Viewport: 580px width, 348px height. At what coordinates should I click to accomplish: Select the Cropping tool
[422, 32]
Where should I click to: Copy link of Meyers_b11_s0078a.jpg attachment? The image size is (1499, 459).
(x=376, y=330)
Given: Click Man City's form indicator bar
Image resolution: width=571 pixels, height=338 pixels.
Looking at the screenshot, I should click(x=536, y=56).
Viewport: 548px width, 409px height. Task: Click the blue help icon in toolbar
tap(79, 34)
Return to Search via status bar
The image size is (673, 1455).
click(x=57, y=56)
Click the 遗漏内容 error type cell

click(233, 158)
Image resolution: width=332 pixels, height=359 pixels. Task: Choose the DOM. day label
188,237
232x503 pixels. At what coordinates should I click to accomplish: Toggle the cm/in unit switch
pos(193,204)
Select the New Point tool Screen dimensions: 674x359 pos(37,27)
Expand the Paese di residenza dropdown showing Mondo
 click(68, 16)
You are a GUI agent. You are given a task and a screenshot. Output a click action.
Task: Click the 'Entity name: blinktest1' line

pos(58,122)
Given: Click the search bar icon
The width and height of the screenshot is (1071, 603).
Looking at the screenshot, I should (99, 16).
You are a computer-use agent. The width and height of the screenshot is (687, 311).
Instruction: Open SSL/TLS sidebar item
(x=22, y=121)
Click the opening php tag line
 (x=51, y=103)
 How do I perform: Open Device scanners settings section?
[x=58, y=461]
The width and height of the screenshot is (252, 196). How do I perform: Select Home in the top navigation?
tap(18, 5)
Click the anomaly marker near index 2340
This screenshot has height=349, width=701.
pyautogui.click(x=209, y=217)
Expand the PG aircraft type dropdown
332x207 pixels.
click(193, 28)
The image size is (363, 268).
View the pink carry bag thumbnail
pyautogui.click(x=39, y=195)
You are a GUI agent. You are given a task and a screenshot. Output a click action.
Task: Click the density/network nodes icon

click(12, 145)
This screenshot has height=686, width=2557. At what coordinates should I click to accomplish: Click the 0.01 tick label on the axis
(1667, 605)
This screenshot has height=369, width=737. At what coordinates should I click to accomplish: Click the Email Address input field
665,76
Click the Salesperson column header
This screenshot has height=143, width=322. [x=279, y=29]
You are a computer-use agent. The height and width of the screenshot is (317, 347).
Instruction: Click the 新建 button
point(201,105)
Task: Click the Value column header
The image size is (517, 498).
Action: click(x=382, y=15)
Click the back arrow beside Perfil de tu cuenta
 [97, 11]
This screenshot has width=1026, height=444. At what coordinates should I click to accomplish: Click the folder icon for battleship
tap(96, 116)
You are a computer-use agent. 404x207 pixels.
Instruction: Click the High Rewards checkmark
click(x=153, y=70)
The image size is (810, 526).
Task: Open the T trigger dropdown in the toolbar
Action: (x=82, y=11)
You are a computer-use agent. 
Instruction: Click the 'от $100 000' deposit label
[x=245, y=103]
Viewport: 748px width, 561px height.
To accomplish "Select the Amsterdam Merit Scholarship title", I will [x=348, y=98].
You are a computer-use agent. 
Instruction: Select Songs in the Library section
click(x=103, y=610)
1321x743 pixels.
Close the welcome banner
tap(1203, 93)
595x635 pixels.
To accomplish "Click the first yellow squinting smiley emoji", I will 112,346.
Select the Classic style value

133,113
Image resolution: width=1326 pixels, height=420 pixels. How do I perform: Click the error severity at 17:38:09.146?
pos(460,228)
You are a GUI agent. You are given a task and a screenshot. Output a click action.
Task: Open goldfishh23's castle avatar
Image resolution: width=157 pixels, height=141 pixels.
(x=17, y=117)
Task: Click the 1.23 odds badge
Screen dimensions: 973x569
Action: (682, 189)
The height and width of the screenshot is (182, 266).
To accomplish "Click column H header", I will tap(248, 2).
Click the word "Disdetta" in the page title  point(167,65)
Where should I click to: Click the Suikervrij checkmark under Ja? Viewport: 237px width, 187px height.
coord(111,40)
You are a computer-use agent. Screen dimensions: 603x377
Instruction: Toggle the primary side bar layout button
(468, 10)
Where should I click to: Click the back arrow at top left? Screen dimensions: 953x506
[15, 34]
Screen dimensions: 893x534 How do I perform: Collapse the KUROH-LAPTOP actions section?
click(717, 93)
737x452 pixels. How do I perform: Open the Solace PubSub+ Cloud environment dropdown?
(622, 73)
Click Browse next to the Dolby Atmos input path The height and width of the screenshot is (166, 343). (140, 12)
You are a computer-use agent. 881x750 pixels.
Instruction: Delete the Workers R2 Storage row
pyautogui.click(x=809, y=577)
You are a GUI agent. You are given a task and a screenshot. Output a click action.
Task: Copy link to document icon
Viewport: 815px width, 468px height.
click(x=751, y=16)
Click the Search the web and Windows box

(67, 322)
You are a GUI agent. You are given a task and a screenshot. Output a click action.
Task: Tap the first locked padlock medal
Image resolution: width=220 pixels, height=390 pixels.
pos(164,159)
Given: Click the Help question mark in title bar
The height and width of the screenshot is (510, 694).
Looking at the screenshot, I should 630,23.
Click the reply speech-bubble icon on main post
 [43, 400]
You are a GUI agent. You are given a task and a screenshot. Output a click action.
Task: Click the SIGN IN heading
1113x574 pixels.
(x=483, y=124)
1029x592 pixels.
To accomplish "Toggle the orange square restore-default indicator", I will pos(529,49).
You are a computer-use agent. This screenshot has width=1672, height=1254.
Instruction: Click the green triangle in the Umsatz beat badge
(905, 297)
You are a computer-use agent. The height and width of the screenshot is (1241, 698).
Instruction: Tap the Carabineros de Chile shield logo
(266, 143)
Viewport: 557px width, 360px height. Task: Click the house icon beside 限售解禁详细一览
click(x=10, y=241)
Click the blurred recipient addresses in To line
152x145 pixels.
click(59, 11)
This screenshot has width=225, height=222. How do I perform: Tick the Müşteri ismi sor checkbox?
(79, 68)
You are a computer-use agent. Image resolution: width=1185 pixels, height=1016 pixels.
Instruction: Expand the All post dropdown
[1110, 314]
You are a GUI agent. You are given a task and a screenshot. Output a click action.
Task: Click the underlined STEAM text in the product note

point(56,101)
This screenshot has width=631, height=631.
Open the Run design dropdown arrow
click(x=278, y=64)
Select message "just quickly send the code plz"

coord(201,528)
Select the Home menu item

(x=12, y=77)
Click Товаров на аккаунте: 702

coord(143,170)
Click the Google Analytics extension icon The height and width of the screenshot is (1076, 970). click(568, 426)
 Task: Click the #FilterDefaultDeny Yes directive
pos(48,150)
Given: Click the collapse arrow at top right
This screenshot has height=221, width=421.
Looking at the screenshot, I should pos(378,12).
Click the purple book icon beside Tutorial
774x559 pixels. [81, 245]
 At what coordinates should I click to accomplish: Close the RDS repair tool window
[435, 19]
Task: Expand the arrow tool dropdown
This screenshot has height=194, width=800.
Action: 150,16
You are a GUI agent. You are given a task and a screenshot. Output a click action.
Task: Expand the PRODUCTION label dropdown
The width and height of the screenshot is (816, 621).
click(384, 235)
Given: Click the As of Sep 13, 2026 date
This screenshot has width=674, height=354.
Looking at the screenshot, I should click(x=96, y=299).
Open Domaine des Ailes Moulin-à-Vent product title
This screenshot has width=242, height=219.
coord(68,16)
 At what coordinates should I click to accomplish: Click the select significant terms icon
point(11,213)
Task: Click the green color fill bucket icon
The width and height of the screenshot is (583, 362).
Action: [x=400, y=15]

◆ **TO DO**: An exact transcription of the data above is required.

◆ **WRITTEN ANSWER**:
Viewport: 580px width, 348px height. At what coordinates should I click to accomplish: Select the Cropping tool
[422, 32]
Where should I click to: Copy link of Meyers_b11_s0078a.jpg attachment? The image size is (1499, 459).
(x=376, y=330)
Given: Click Man City's form indicator bar
Image resolution: width=571 pixels, height=338 pixels.
Looking at the screenshot, I should click(x=536, y=56).
Viewport: 548px width, 409px height. Task: Click the blue help icon in toolbar
tap(79, 34)
Return to Search via status bar
The image size is (673, 1455).
click(x=57, y=56)
Click the 遗漏内容 error type cell

click(233, 158)
Image resolution: width=332 pixels, height=359 pixels. Task: Choose the DOM. day label
188,237
232x503 pixels. At what coordinates should I click to accomplish: Toggle the cm/in unit switch
pos(193,204)
Select the New Point tool Screen dimensions: 674x359 pos(37,27)
Expand the Paese di residenza dropdown showing Mondo
 click(68, 16)
You are a GUI agent. You are given a task and a screenshot. Output a click action.
Task: Click the 'Entity name: blinktest1' line

pos(58,122)
Given: Click the search bar icon
The width and height of the screenshot is (1071, 603).
Looking at the screenshot, I should (99, 16).
You are a computer-use agent. The width and height of the screenshot is (687, 311).
Instruction: Open SSL/TLS sidebar item
(x=22, y=121)
Click the opening php tag line
 (x=51, y=103)
 How do I perform: Open Device scanners settings section?
[x=58, y=461]
The width and height of the screenshot is (252, 196). How do I perform: Select Home in the top navigation?
tap(18, 5)
Click the anomaly marker near index 2340
This screenshot has height=349, width=701.
pyautogui.click(x=209, y=217)
Expand the PG aircraft type dropdown
332x207 pixels.
click(193, 28)
The image size is (363, 268).
View the pink carry bag thumbnail
pyautogui.click(x=39, y=195)
You are a GUI agent. You are given a task and a screenshot. Output a click action.
Task: Click the density/network nodes icon

click(12, 145)
This screenshot has height=686, width=2557. At what coordinates should I click to accomplish: Click the 0.01 tick label on the axis
(1667, 605)
This screenshot has height=369, width=737. At what coordinates should I click to accomplish: Click the Email Address input field
665,76
Click the Salesperson column header
This screenshot has height=143, width=322. [x=279, y=29]
You are a computer-use agent. The height and width of the screenshot is (317, 347).
Instruction: Click the 新建 button
point(201,105)
Task: Click the Value column header
The image size is (517, 498).
Action: click(x=382, y=15)
Click the back arrow beside Perfil de tu cuenta
 [97, 11]
This screenshot has width=1026, height=444. At what coordinates should I click to accomplish: Click the folder icon for battleship
tap(96, 116)
You are a computer-use agent. 404x207 pixels.
Instruction: Click the High Rewards checkmark
click(x=153, y=70)
The image size is (810, 526).
Task: Open the T trigger dropdown in the toolbar
Action: (x=82, y=11)
You are a computer-use agent. 
Instruction: Click the 'от $100 000' deposit label
[x=245, y=103]
Viewport: 748px width, 561px height.
To accomplish "Select the Amsterdam Merit Scholarship title", I will [x=348, y=98].
You are a computer-use agent. 
Instruction: Select Songs in the Library section
click(x=103, y=610)
1321x743 pixels.
Close the welcome banner
tap(1203, 93)
595x635 pixels.
To accomplish "Click the first yellow squinting smiley emoji", I will 112,346.
Select the Classic style value

133,113
Image resolution: width=1326 pixels, height=420 pixels. How do I perform: Click the error severity at 17:38:09.146?
pos(460,228)
You are a GUI agent. You are given a task and a screenshot. Output a click action.
Task: Open goldfishh23's castle avatar
Image resolution: width=157 pixels, height=141 pixels.
(x=17, y=117)
Task: Click the 1.23 odds badge
Screen dimensions: 973x569
Action: (682, 189)
The height and width of the screenshot is (182, 266).
To accomplish "Click column H header", I will tap(248, 2).
Click the word "Disdetta" in the page title  point(167,65)
Where should I click to: Click the Suikervrij checkmark under Ja? Viewport: 237px width, 187px height.
coord(111,40)
You are a computer-use agent. Screen dimensions: 603x377
Instruction: Toggle the primary side bar layout button
(468, 10)
Where should I click to: Click the back arrow at top left? Screen dimensions: 953x506
[15, 34]
Screen dimensions: 893x534 How do I perform: Collapse the KUROH-LAPTOP actions section?
click(717, 93)
737x452 pixels. How do I perform: Open the Solace PubSub+ Cloud environment dropdown?
(622, 73)
Click Browse next to the Dolby Atmos input path The height and width of the screenshot is (166, 343). (140, 12)
You are a computer-use agent. 881x750 pixels.
Instruction: Delete the Workers R2 Storage row
pyautogui.click(x=809, y=577)
You are a GUI agent. You are given a task and a screenshot. Output a click action.
Task: Copy link to document icon
Viewport: 815px width, 468px height.
click(x=751, y=16)
Click the Search the web and Windows box

(67, 322)
You are a GUI agent. You are given a task and a screenshot. Output a click action.
Task: Tap the first locked padlock medal
Image resolution: width=220 pixels, height=390 pixels.
pos(164,159)
Given: Click the Help question mark in title bar
The height and width of the screenshot is (510, 694).
Looking at the screenshot, I should 630,23.
Click the reply speech-bubble icon on main post
 [43, 400]
You are a GUI agent. You are given a task and a screenshot. Output a click action.
Task: Click the SIGN IN heading
1113x574 pixels.
(x=483, y=124)
1029x592 pixels.
To accomplish "Toggle the orange square restore-default indicator", I will pos(529,49).
You are a computer-use agent. This screenshot has width=1672, height=1254.
Instruction: Click the green triangle in the Umsatz beat badge
(905, 297)
You are a computer-use agent. The height and width of the screenshot is (1241, 698).
Instruction: Tap the Carabineros de Chile shield logo
(266, 143)
Viewport: 557px width, 360px height. Task: Click the house icon beside 限售解禁详细一览
click(x=10, y=241)
Click the blurred recipient addresses in To line
152x145 pixels.
click(59, 11)
This screenshot has width=225, height=222. How do I perform: Tick the Müşteri ismi sor checkbox?
(79, 68)
You are a computer-use agent. Image resolution: width=1185 pixels, height=1016 pixels.
Instruction: Expand the All post dropdown
[1110, 314]
You are a GUI agent. You are given a task and a screenshot. Output a click action.
Task: Click the underlined STEAM text in the product note

point(56,101)
This screenshot has width=631, height=631.
Open the Run design dropdown arrow
click(x=278, y=64)
Select message "just quickly send the code plz"

coord(201,528)
Select the Home menu item

(x=12, y=77)
Click Товаров на аккаунте: 702

coord(143,170)
Click the Google Analytics extension icon The height and width of the screenshot is (1076, 970). click(568, 426)
 Task: Click the #FilterDefaultDeny Yes directive
pos(48,150)
Given: Click the collapse arrow at top right
This screenshot has height=221, width=421.
Looking at the screenshot, I should pos(378,12).
Click the purple book icon beside Tutorial
774x559 pixels. [81, 245]
 At what coordinates should I click to accomplish: Close the RDS repair tool window
[435, 19]
Task: Expand the arrow tool dropdown
This screenshot has height=194, width=800.
Action: 150,16
You are a GUI agent. You are given a task and a screenshot. Output a click action.
Task: Expand the PRODUCTION label dropdown
The width and height of the screenshot is (816, 621).
click(384, 235)
Given: Click the As of Sep 13, 2026 date
This screenshot has width=674, height=354.
Looking at the screenshot, I should click(x=96, y=299).
Open Domaine des Ailes Moulin-à-Vent product title
This screenshot has width=242, height=219.
coord(68,16)
 At what coordinates should I click to accomplish: Click the select significant terms icon
point(11,213)
Task: Click the green color fill bucket icon
The width and height of the screenshot is (583, 362).
Action: [x=400, y=15]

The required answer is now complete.